## Text for analysis
□ □ □
The Illinois and Michigan Canal is an artificial navigable
waterway, connecting Lake Michigan and the Chicago River with the
Illinois River and the Mississippi River. By the Act of Congress of
March 30, 1822, c. 14, 3 Stat. 659, the use of certain public lands
of the United States was vested in the State of Illinois forever
for a canal to connect the Illinois River with the southern bend of
Lake Michigan. The act declared
"That the said canal, when completed, shall be and forever
remain a public highway for the use of the government of the United
States free from any toll or other charge whatever for any property
of the United States or persons in their service passing through
the same."
"This declaration was repeated in the Act of March 2, 1827, c.
51, 4 Stat. 234, granting more land to the State of Illinois to aid
it in opening the canal. We take judicial notice of the historical
fact that the canal, 96 miles long, was completed in 1848, and is
60 feet wide and 6 feet deep, and is capable of being navigated by
vessels, which a canal of such size will accommodate, and which can
thus pass from Mississippi River to Lake Michigan and carry on
interstate commerce, although the canal is wholly within the
territorial bounds of the State of Illinois. By the act of 1822, if
the land granted thereby shall cease to be used for a canal
suitable for navigation, the grant is to be void. It may properly
be assumed that the district court found to be true the allegations
of the libel, before cited, as to the character and employment of
the two vessels, those allegations being put in issue by the
answer."
Within the principles laid down by this Court in the cases of
The Daniel
Ball, 10 Wall. 557, and
The
Montello, 20 Wall.
Page 109 U. S. 632
430, which extended the salutary views of admiralty jurisdiction
applied in
The Genesee
Chief, 12 How. 443,
The Hine
v. Trevor, 4 Wall. 555, and
The
Eagle, 8 Wall. 15, we have no doubt of the
jurisdiction of the district court in this case. Navigable water
situated as this canal is, used for the purposes for which it is
used -- a highway for commerce between ports and places in
different states, carried on by vessels such as those in question
here -- is public water of the United States, and with the
legitimate scope of the admiralty jurisdiction conferred by the
Constitution and statutes of the United States, even though the
canal is wholly artificial, and is wholly within the body of a
state, and subject to its ownership and control, and it makes no
difference as to the jurisdiction of the district court that one or
the other of the vessels was at the time of the collision on a
voyage from one place in the State of Illinois to another place in
that state.
□ □ □
## Data extract
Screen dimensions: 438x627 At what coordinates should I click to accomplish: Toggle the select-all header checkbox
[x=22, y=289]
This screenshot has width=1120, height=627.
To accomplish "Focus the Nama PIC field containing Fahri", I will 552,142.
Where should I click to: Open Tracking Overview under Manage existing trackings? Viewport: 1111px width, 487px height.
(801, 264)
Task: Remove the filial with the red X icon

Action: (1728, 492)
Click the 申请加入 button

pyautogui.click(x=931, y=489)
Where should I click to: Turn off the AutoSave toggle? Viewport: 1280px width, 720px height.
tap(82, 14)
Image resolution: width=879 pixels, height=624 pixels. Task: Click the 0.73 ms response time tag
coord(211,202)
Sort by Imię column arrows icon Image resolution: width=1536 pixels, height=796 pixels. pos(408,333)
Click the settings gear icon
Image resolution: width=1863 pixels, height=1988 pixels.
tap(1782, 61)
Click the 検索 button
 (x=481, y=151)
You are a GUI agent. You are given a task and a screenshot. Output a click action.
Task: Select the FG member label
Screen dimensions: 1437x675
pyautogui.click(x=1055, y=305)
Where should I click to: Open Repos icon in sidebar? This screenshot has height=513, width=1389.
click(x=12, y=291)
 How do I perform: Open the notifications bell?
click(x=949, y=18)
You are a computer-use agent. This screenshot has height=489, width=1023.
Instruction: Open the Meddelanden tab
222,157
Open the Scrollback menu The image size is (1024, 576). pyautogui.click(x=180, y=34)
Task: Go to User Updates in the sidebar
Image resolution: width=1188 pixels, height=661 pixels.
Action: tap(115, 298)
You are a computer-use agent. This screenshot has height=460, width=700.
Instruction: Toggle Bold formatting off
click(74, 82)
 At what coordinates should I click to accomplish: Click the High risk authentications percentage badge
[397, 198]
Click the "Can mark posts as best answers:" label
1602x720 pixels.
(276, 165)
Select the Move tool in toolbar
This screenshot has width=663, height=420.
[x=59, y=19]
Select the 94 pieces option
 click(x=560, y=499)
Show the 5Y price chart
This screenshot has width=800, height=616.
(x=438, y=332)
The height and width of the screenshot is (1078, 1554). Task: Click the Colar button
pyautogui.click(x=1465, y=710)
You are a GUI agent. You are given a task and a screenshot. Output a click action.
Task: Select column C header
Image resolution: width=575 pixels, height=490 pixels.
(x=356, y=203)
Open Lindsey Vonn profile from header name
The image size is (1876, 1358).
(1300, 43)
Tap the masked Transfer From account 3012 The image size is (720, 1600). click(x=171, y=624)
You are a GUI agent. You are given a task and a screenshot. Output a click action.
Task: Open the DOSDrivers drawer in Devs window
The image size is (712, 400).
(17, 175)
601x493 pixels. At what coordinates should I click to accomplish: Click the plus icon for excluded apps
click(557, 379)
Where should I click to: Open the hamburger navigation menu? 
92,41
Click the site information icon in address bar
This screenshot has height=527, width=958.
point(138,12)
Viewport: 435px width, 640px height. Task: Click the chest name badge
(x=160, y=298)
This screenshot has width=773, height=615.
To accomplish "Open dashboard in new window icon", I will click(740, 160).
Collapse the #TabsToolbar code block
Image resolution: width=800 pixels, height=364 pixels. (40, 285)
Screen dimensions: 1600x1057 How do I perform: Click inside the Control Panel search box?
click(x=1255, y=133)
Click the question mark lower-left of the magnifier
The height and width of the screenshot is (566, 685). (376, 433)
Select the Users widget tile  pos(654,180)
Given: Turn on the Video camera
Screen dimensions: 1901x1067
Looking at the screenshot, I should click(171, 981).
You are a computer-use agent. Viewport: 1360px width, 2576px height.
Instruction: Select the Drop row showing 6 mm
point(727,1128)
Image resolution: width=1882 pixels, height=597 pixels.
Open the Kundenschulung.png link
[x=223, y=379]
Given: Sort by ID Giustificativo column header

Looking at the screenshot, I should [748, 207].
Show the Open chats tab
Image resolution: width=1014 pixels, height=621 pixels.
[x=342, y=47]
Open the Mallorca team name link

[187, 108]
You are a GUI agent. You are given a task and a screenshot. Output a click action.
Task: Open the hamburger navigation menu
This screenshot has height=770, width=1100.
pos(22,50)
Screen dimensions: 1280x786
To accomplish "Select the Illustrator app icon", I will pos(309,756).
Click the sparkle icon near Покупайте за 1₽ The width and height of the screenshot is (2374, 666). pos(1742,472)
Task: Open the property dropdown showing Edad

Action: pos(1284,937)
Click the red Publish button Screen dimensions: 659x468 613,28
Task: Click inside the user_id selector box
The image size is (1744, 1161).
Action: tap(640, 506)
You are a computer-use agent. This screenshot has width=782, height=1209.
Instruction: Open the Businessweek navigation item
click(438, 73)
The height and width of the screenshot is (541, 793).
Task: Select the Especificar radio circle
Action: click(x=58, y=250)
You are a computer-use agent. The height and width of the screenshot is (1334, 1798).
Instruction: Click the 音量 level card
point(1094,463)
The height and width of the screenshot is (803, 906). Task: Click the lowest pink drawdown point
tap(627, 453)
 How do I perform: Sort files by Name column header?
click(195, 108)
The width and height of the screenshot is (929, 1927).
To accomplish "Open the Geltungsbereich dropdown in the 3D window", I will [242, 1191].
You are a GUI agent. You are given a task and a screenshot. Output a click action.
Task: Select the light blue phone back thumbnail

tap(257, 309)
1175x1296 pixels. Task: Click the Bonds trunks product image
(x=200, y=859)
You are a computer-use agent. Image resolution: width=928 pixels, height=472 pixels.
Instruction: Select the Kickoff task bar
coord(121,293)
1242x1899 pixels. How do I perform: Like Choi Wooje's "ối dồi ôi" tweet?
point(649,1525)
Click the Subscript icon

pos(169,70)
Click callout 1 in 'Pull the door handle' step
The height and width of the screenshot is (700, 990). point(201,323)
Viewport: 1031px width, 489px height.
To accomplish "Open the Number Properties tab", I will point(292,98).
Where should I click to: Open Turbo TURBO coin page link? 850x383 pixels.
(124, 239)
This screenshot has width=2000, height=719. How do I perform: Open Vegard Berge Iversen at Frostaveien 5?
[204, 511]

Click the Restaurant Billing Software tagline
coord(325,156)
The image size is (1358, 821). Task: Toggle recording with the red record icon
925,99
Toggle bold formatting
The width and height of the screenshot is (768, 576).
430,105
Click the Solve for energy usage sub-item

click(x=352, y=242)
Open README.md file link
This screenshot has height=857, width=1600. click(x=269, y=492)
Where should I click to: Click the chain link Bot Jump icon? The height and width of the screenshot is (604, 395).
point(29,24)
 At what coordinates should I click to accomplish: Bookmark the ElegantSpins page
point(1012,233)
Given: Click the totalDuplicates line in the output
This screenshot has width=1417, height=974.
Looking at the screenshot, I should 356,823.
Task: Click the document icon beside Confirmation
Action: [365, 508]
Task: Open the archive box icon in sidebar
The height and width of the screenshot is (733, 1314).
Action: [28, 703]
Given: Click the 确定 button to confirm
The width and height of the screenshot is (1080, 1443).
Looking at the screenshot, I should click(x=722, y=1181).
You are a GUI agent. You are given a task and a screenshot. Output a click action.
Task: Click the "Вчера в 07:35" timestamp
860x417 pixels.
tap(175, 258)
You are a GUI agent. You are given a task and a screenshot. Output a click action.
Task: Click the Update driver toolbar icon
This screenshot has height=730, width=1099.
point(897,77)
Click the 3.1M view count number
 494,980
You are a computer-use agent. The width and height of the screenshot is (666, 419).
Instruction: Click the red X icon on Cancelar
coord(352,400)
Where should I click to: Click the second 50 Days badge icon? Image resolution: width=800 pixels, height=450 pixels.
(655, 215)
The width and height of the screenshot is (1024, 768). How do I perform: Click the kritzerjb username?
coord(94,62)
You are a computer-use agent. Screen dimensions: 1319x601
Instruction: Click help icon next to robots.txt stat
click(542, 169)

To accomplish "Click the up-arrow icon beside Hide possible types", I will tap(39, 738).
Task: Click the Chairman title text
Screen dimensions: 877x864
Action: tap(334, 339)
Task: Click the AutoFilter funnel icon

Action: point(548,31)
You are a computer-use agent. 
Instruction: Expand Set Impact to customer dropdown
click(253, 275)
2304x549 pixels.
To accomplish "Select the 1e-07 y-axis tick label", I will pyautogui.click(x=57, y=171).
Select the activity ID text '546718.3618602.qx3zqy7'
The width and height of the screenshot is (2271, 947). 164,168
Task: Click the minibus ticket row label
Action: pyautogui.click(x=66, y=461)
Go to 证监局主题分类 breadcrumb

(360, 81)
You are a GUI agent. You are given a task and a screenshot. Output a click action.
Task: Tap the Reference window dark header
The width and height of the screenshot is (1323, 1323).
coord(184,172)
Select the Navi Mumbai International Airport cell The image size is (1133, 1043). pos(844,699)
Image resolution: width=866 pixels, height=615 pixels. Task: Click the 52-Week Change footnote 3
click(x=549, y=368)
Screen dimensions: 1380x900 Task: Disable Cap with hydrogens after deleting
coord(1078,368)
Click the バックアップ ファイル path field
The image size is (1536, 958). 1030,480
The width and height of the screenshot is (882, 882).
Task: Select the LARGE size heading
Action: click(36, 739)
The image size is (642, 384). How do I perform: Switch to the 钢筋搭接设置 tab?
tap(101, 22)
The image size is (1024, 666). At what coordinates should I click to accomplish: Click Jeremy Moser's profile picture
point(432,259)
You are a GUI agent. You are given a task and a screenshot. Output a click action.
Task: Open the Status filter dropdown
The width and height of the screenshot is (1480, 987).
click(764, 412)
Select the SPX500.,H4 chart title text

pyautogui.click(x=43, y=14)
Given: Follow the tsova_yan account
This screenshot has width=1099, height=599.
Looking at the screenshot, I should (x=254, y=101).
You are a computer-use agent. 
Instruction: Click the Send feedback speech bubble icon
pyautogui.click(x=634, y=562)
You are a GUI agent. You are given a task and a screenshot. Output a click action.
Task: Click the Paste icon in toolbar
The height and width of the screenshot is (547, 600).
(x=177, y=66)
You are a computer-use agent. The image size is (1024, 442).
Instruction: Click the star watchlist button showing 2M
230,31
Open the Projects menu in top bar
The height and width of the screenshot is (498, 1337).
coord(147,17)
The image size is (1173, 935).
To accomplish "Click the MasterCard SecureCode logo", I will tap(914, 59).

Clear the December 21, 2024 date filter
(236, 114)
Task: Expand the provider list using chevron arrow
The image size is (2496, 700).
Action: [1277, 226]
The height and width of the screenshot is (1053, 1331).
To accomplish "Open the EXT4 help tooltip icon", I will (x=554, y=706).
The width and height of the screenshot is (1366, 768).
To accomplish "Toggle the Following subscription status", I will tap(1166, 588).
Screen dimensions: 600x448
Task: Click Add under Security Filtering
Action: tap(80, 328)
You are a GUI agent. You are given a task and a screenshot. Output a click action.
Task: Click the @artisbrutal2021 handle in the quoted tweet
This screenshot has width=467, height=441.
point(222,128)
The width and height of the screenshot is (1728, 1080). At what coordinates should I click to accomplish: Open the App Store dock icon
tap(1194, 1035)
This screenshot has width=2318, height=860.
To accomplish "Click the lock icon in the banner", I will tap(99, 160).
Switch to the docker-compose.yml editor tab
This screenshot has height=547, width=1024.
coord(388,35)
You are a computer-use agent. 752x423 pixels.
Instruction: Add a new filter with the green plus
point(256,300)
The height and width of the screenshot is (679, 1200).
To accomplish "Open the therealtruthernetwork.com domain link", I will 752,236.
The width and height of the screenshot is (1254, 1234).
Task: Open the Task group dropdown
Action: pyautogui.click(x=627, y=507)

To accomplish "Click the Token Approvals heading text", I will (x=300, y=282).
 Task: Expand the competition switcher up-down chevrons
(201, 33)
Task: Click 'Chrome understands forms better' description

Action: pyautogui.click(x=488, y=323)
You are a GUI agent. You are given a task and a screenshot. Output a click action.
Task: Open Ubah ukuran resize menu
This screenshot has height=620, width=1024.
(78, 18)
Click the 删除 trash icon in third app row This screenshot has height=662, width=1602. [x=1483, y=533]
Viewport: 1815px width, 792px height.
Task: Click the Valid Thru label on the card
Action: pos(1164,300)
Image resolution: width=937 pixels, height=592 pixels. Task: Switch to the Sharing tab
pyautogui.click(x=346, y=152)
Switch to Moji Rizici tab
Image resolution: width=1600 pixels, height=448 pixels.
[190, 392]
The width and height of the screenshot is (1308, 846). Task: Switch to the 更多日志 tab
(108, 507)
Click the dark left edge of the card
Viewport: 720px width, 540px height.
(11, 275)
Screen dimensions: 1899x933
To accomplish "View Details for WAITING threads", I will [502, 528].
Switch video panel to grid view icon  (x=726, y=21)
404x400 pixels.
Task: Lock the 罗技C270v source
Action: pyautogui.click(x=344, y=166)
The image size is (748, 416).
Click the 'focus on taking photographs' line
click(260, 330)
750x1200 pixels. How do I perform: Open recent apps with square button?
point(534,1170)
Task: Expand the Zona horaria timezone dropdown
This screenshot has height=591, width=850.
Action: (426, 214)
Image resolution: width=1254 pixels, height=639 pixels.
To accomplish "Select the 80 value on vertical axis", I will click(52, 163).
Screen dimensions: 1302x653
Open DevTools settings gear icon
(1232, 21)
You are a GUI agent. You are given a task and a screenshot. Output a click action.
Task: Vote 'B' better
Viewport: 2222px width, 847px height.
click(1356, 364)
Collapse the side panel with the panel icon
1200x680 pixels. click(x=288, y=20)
□ □ □
## Task requirements
1. In the text on the Illinois and Michigan Canal, what year was the canal completed?
2. Transcribe the part of the text on the Illinois and Michigan Canal starting with "The Illinois and" and going on through "2, 1827, c.".

## Replies
1. 1848

2.
The Illinois and Michigan Canal is an artificial navigable
waterway, connecting Lake Michigan and the Chicago River with the
Illinois River and the Mississippi River. By the Act of Congress of
March 30, 1822, c. 14, 3 Stat. 659, the use of certain public lands
of the United States was vested in the State of Illinois forever
for a canal to connect the Illinois River with the southern bend of
Lake Michigan. The act declared
"That the said canal, when completed, shall be and forever
remain a public highway for the use of the government of the United
States free from any toll or other charge whatever for any property
of the United States or persons in their service passing through
the same."
"This declaration was repeated in the Act of March 2, 1827, c.